# SOURCE DATA start

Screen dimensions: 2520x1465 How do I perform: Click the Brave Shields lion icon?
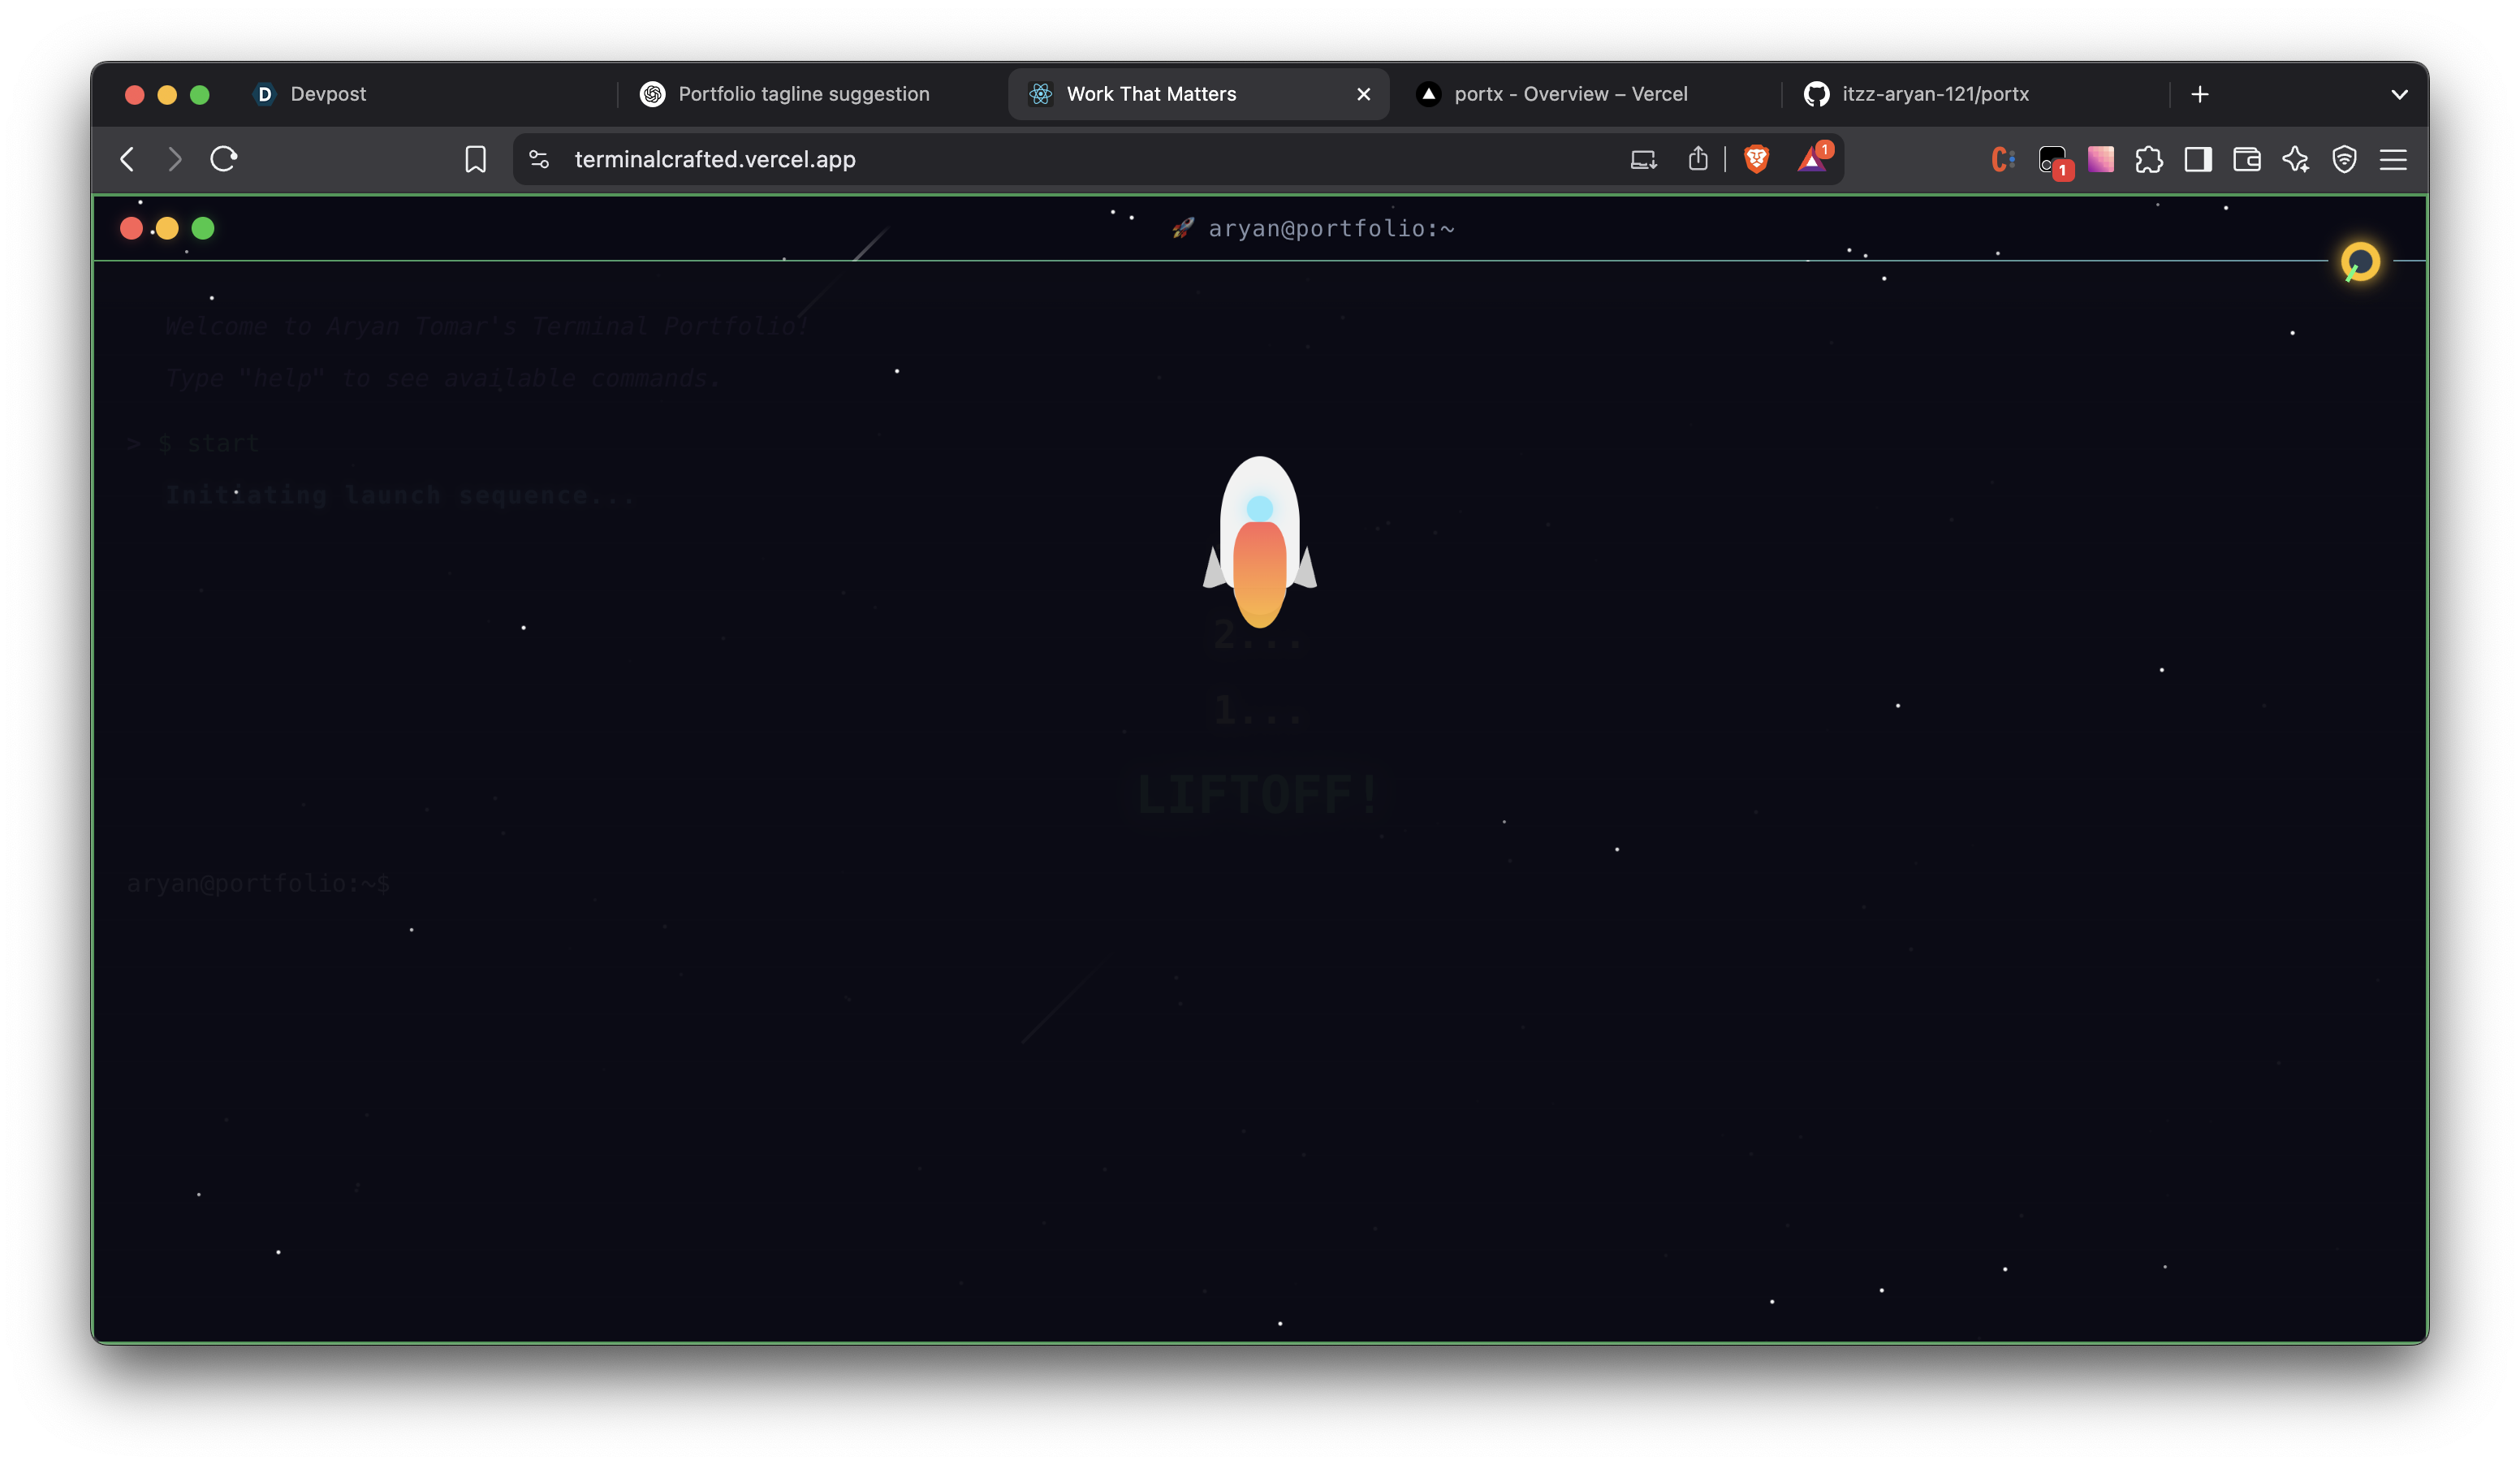pos(1756,159)
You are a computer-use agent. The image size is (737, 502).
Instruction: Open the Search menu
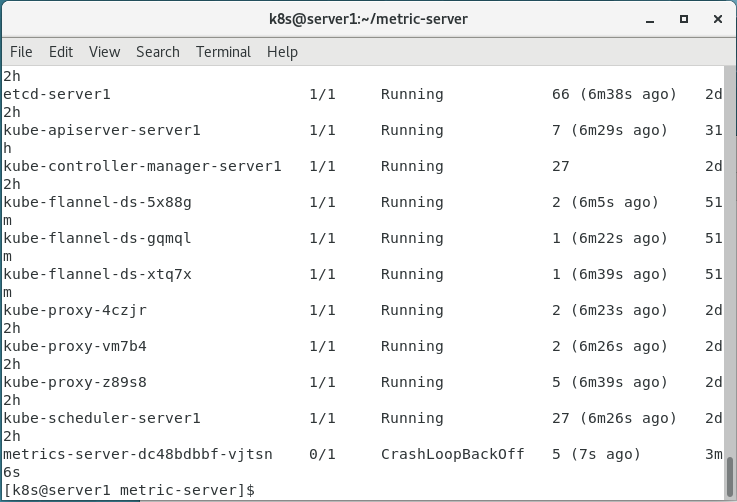click(x=158, y=52)
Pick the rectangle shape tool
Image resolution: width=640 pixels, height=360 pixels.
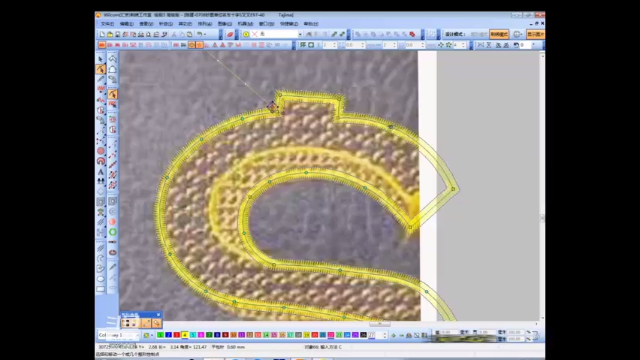(101, 289)
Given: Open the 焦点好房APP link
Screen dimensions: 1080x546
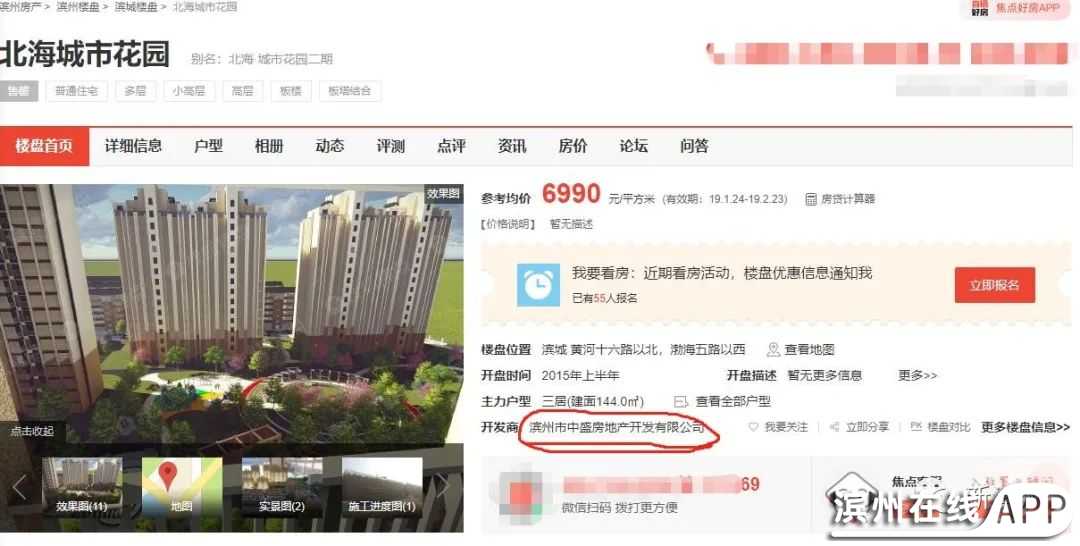Looking at the screenshot, I should (1016, 8).
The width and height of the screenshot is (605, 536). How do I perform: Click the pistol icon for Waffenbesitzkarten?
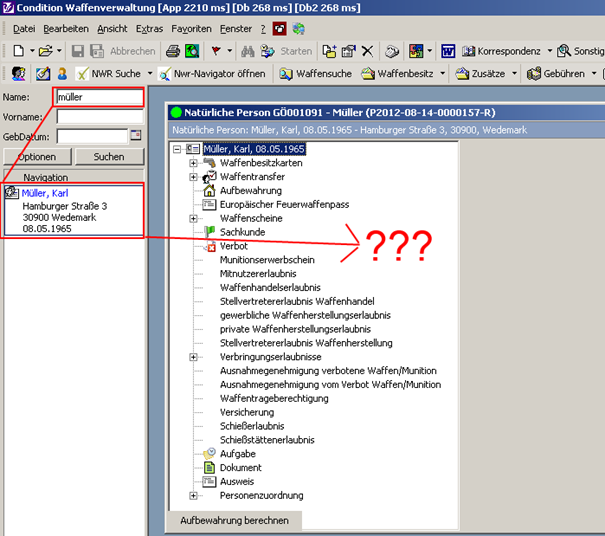(210, 163)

# SOURCE DATA end

WHAT THE EXERCISE ASKS: Render the entries above as a two-column CSV with the header input,output, giving one row per entry. Put each entry's text and its answer in their own quoted field with line breaks replaced by spaces, and leave out the pictures.

RESPONSE FOR THIS EXERCISE:
input,output
"Screen dimensions: 2520x1465 How do I perform: Click the Brave Shields lion icon?","pos(1756,159)"
"You are a computer-use agent. The image size is (737, 502). Instruction: Open the Search menu","click(x=158, y=52)"
"Pick the rectangle shape tool Image resolution: width=640 pixels, height=360 pixels.","(101, 289)"
"Given: Open the 焦点好房APP link Screen dimensions: 1080x546","Looking at the screenshot, I should (1016, 8)."
"The width and height of the screenshot is (605, 536). How do I perform: Click the pistol icon for Waffenbesitzkarten?","(210, 163)"